Am Landesgericht Wiener Neustadt muss sich ab Dienstag 9 Uhr der Hochsicherheitshäftling Beran A. aus Ternitz verantworten. Dem mutmaßlichen IS-Sympathisanten wird vorgeworfen, einen Anschlag auf ein Taylor-Swift-Konzert in Wien geplant zu haben. Durch Hinweise konnte der Terror-Plan des jungen Mannes in letzter Sekunde verhindert werden. Konkret muss sich der 21-Jährige nun wegen terroristischer Straftaten und der Beteiligung an einer kriminellen Organisation vor Gericht verantworten. Wegen technischer Pannen wurde der Prozessbeginn um eine halbe Stunde verschoben.

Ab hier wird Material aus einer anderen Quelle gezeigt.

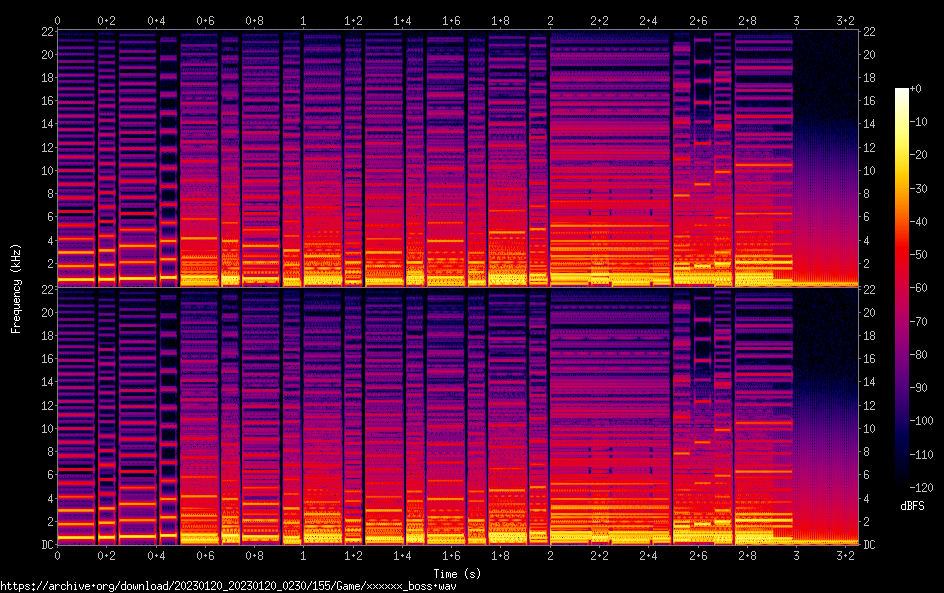Select the '3' second mark on the bottom time axis
Viewport: 944px width, 593px height.
click(x=796, y=554)
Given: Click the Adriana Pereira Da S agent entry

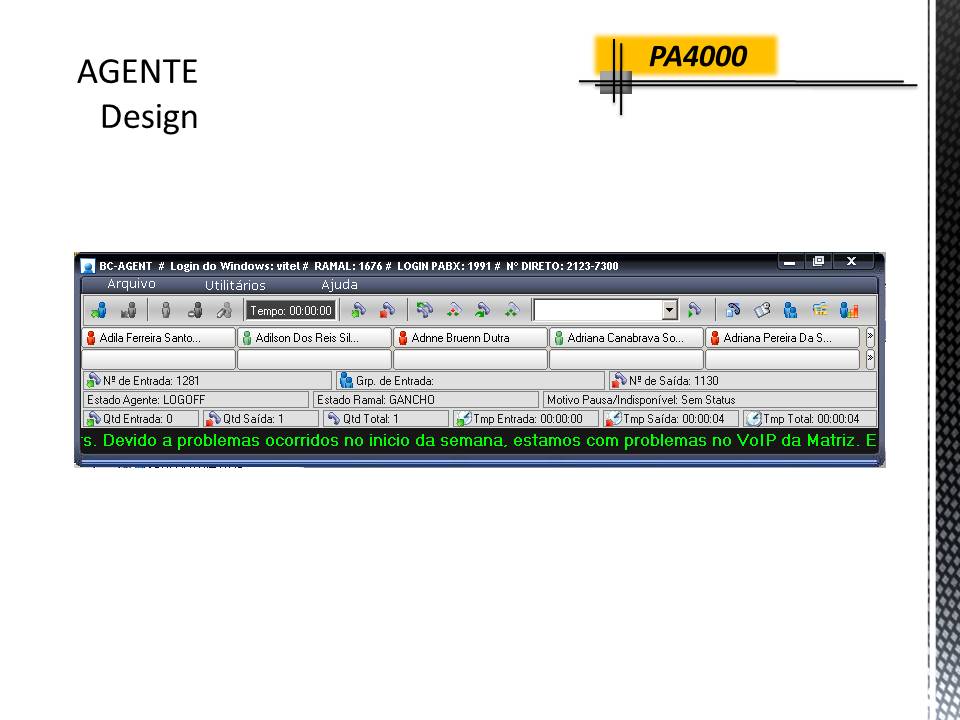Looking at the screenshot, I should pos(785,337).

Beran A. berichtet nochmals von der Schulzeit, in der er eigentlich keine Freunde hatte. "Meine Familie waren meine einzigen Bezugspersonen. Ich spielte viel Ego-Shooter auf der Playstation."

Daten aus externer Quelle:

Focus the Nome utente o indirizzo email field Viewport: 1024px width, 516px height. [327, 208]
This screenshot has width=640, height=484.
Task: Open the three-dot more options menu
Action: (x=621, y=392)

"Es gab in der Klasse Leute die haben mich beleidigt und verarscht", er habe nicht gewusst, was er sagen sollte und habe nur gelächelt. "Meine Eltern haben mir beigebracht, ich solle zurückhaltend sein." Dann hatte Hasan E. mit mir Mitleid. Er hat versucht mich zu verändern. Danach habe ich nicht mehr zugelassen, dass Leute mich auslachen." Ob er ein Opfer war, will die Richterin wissen. "Ja, ich war ein Opfer. Die Leute nannten mich Fettsack."
Hasan sei es gewesen, der ihm alles beigebracht habe. "Auch, wie ich mit Mädchen rede und sie klarmache", erklärt der Angeklagte.